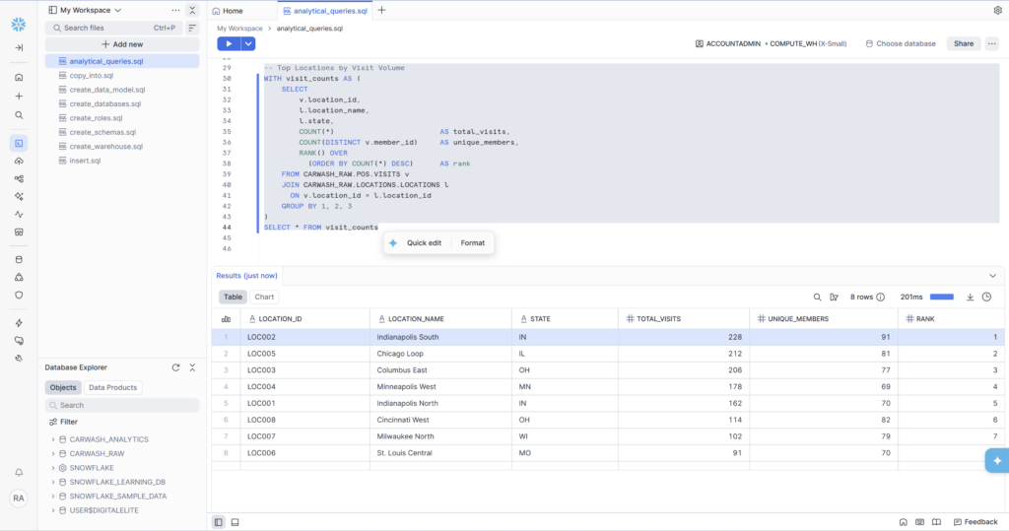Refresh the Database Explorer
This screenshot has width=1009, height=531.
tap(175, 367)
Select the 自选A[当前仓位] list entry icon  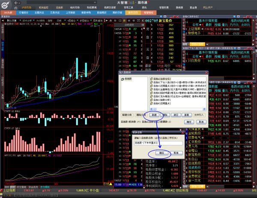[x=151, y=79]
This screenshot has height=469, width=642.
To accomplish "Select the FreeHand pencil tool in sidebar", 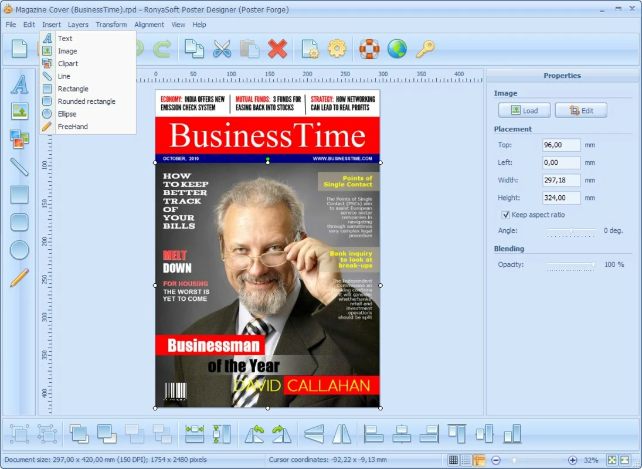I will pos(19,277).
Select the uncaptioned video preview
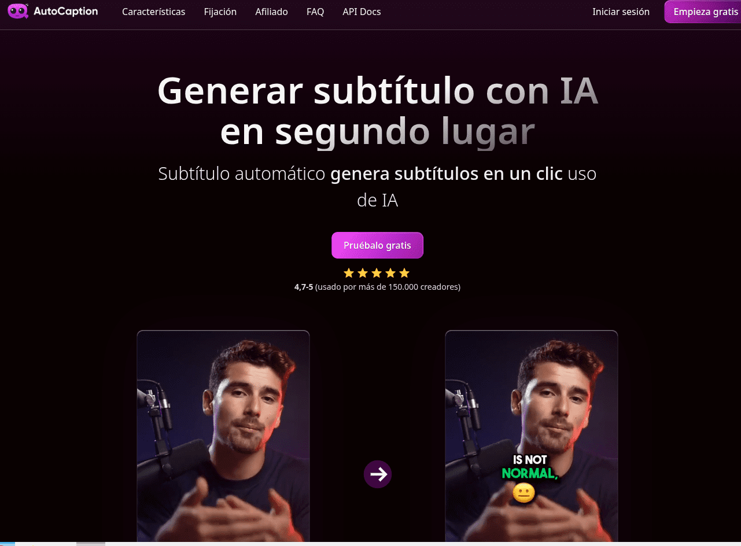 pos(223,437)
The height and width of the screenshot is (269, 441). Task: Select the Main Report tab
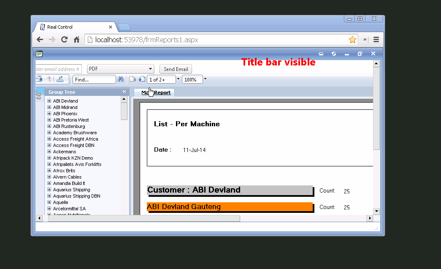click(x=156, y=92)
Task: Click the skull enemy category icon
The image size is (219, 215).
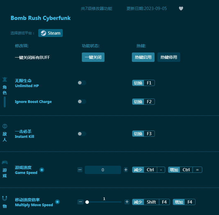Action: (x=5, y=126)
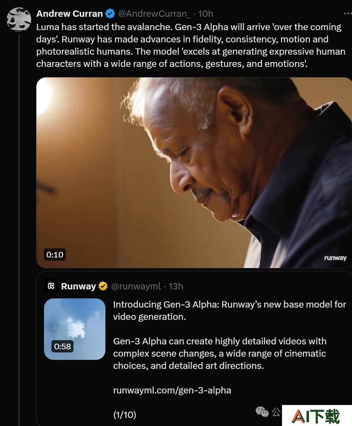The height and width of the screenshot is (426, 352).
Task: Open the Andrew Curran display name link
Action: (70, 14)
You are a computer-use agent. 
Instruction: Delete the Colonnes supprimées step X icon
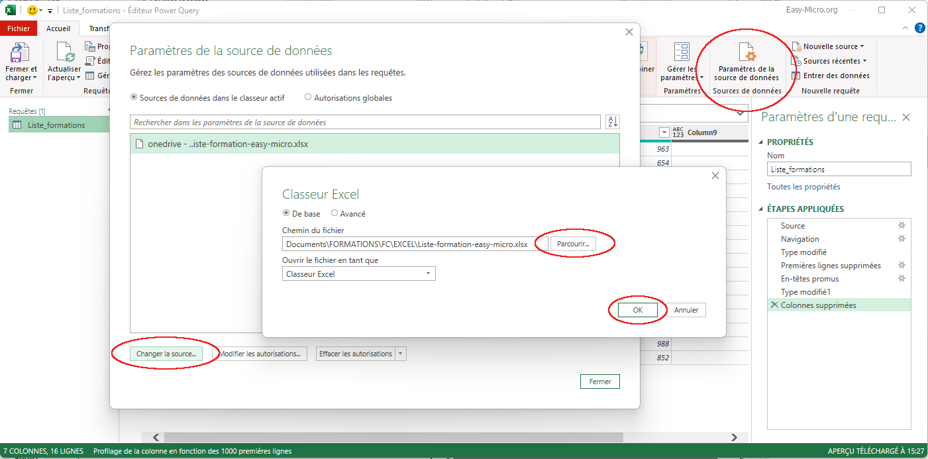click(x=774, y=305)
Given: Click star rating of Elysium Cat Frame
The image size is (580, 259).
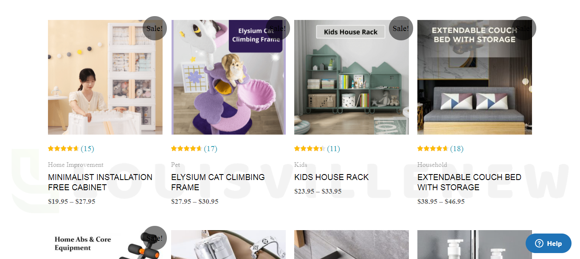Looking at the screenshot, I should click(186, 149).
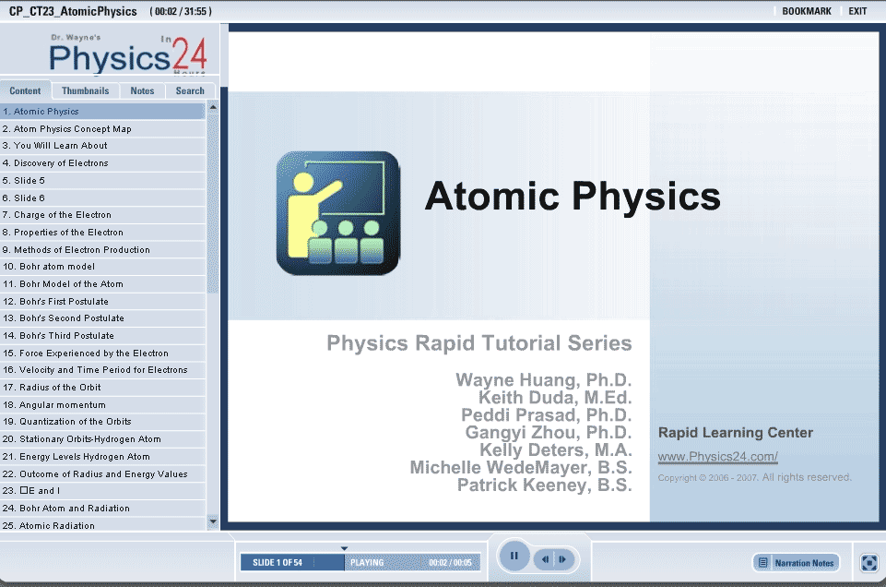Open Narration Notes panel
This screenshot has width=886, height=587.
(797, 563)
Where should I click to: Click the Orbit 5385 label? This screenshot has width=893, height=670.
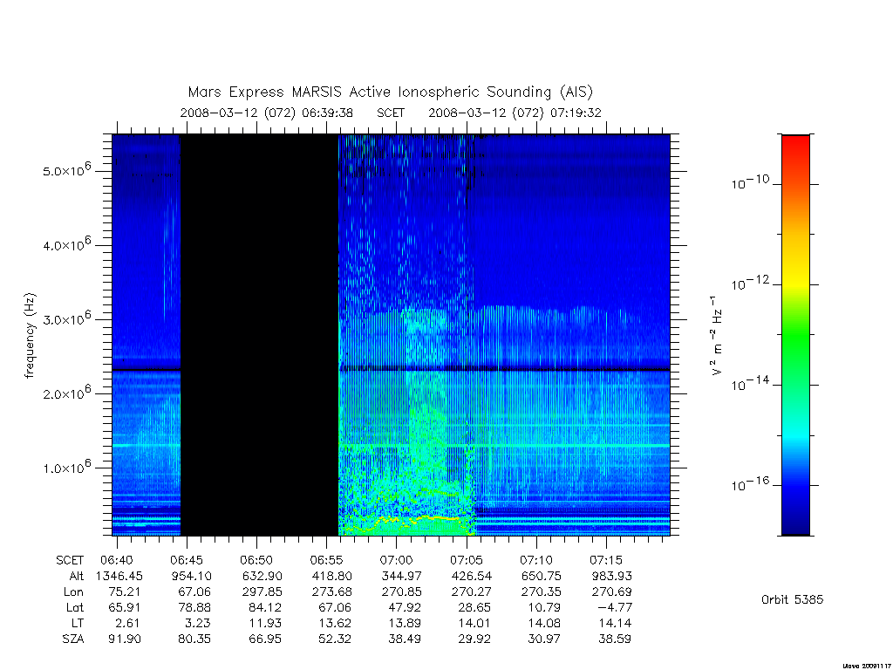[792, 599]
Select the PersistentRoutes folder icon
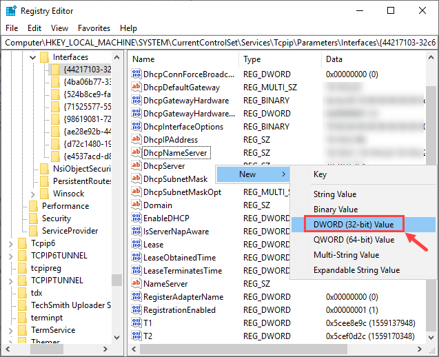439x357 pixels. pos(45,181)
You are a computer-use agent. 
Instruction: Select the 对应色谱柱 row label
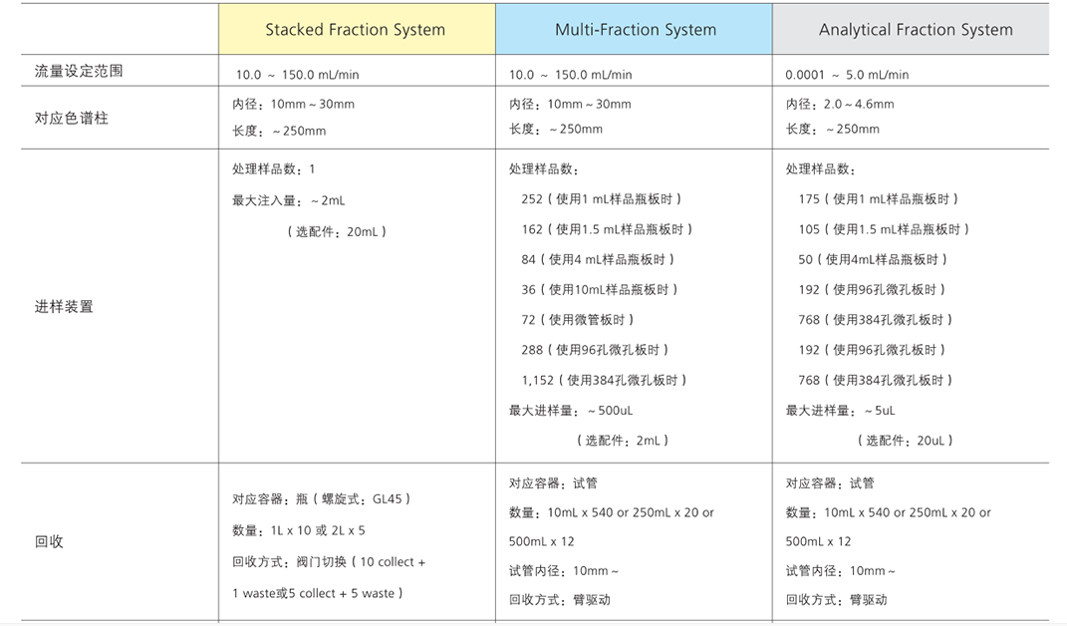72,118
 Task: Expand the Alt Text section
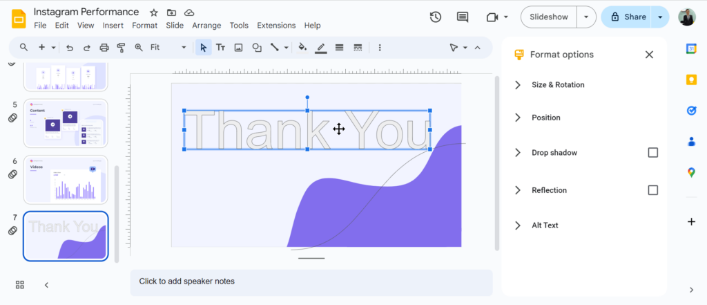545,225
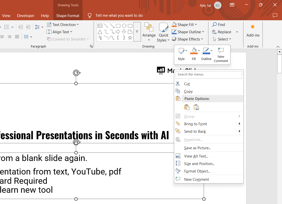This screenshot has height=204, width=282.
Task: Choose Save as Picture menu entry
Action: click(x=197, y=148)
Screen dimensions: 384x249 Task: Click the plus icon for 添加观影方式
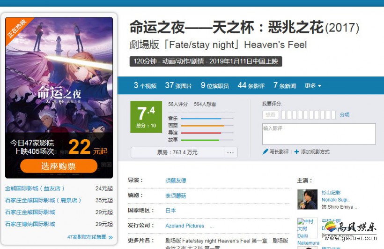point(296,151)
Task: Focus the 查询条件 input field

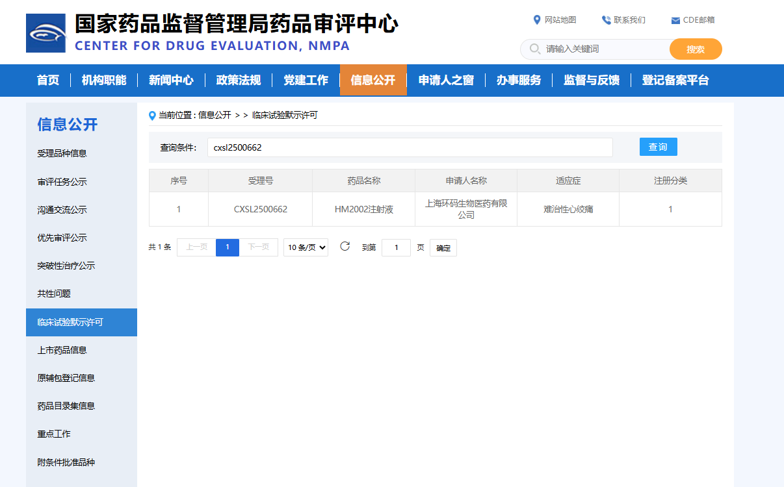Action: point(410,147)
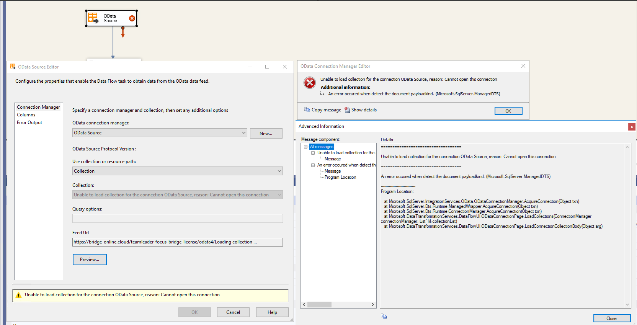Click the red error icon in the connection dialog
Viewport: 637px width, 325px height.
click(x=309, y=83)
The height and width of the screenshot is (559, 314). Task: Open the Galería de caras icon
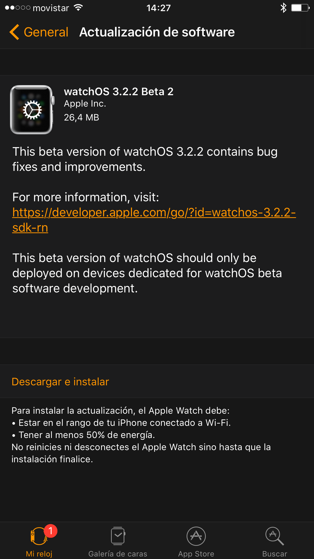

§ **WORK TASK**
Could you transcribe exactly the lines from the one with "Task: Expand the Alt Text section" through the end of the data, both ends included, and nothing else, skipping the pictures?

§ **OUTPUT OF THE EXERCISE**
 Task: Expand the Alt Text section
545,225
This screenshot has height=204, width=282.
Task: Choose Save as Picture menu entry
Action: click(x=197, y=148)
Screen dimensions: 384x249 Task: Click the plus icon for 添加观影方式
point(296,151)
Task: Focus the 查询条件 input field

Action: point(410,147)
Click the red error icon in the connection dialog
Viewport: 637px width, 325px height.
click(x=309, y=83)
The height and width of the screenshot is (559, 314). Task: Open the Galería de caras icon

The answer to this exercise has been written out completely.